> Texto fornecido:

________________________

Por Mateus Bandeira
O mundo vai crescer menos em 2020, não há dúvida. O
que devemos nos perguntar, nestes tempos em que o vírus do pânico, da
desinformação e da obstrução do debate se alastra, é o que nos assusta mais. As
perdas humanas pelo coronavírus, que vai durar algumas semanas, ou as mortes,
quebradeiras e desempregados pela recessão, que podem durar anos?
Mateus Bandeira foi CEO da Falconi, presidente do
Banrisul, secretário de Planejamento do RS e candidato ao governo gaúcho
Se exercermos duas qualidades que considero
intrínsecas ao ser humano, a honestidade e racionalidade, ajudaremos a
responder uma das perguntas cruciais nestes tempos de coronavírus. O que
causará mais mortes e mais prejuízos: o vírus ou a iminente crise econômica?

________________________

> Requisito A: Quais são as duas qualidades que o artigo sobre o coronavírus e a crise econômica aponta como intrínsecas ao ser humano?
> Requisito B: Copie do artigo sobre o coronavírus e a crise econômica o trecho que vai de "Por Mateus Bandeira" até "iminente crise econômica?", inclusive.
> Requisito C: Escreva a continuação do artigo sobre o coronavírus e a crise econômica a partir de onde ele termina.
Os dados a seguir não são necessários.

> Informações fornecidas:
________________________

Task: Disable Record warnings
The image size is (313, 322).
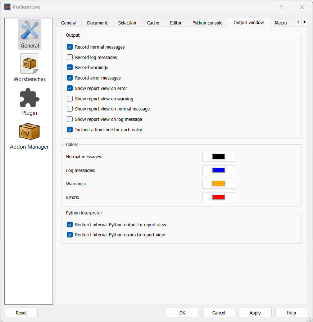Action: point(69,67)
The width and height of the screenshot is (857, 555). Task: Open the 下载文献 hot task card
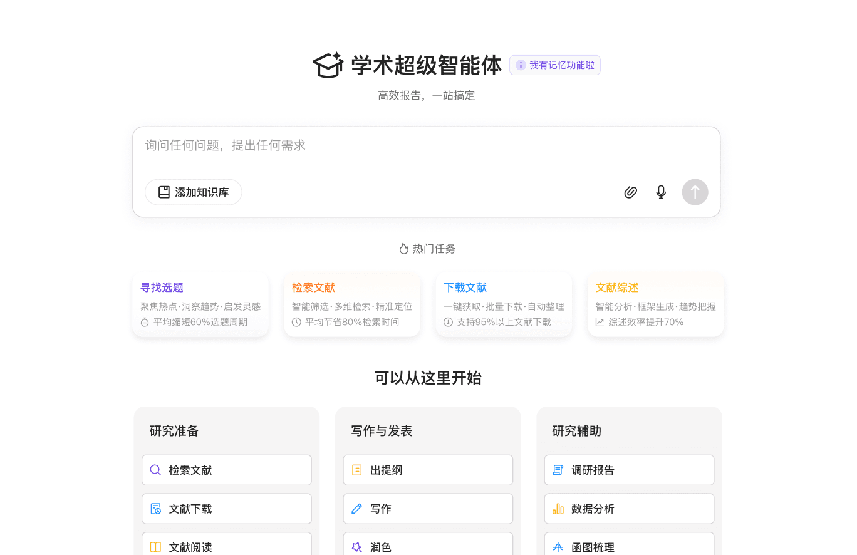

________________________

> Resposta escrita A: A honestidade e a racionalidade.

> Resposta escrita B:
Por Mateus Bandeira
O mundo vai crescer menos em 2020, não há dúvida. O
que devemos nos perguntar, nestes tempos em que o vírus do pânico, da
desinformação e da obstrução do debate se alastra, é o que nos assusta mais. As
perdas humanas pelo coronavírus, que vai durar algumas semanas, ou as mortes,
quebradeiras e desempregados pela recessão, que podem durar anos?
Mateus Bandeira foi CEO da Falconi, presidente do
Banrisul, secretário de Planejamento do RS e candidato ao governo gaúcho
Se exercermos duas qualidades que considero
intrínsecas ao ser humano, a honestidade e racionalidade, ajudaremos a
responder uma das perguntas cruciais nestes tempos de coronavírus. O que
causará mais mortes e mais prejuízos: o vírus ou a iminente crise econômica?

> Resposta escrita C:
Da resposta rápida dependerão as decisões que
governantes em todo o mundo têm que tomar nos próximos dias. Para encontrá-la,
fundamental buscarmos sem medo as informações que, ao contrário do novo
coronavírus, não estão circulando.
O vírus fala mandarim
Sem receio do patrulhamento, comecemos pela origem. O
vírus não é italiano, não é brasileiro. O vírus é chinês, como tem repetido o
presidente dos EUA, Donald Trump, apesar da patrulha do politicamente correto.
Assim como a crise econômica de 2008 nasceu nos EUA,
a partir da bolha imobiliária, o coronavírus, até que se prove o contrário,
originou-se na China. Esta não é questão de somenos importância.
Ora, assim como compreenderemos melhor a estrutura da
matéria a partir da física quântica, na busca incessante da ciência para chegar
à partícula mínima, precisamos saber a origem do microinimigo. "Se não
descobrirmos o que falhou na China podemos enfrentar outra pandemia desastrosa
no futuro", ponderou Mike Pompeo, secretário de Estado dos EUA.
A crise de 2008, a partir da quebra do Lehman
Brothers, foi exaustivamente estudada, pois suas consequências ultrapassaram, e
muito, as fronteiras norte-americanas. Igualmente o vírus chinês merece análise
de igual ou maior amplitude. Saber a origem das coisas é um princípio elementar
da ciência.
Comprou por quê? Por que comprou?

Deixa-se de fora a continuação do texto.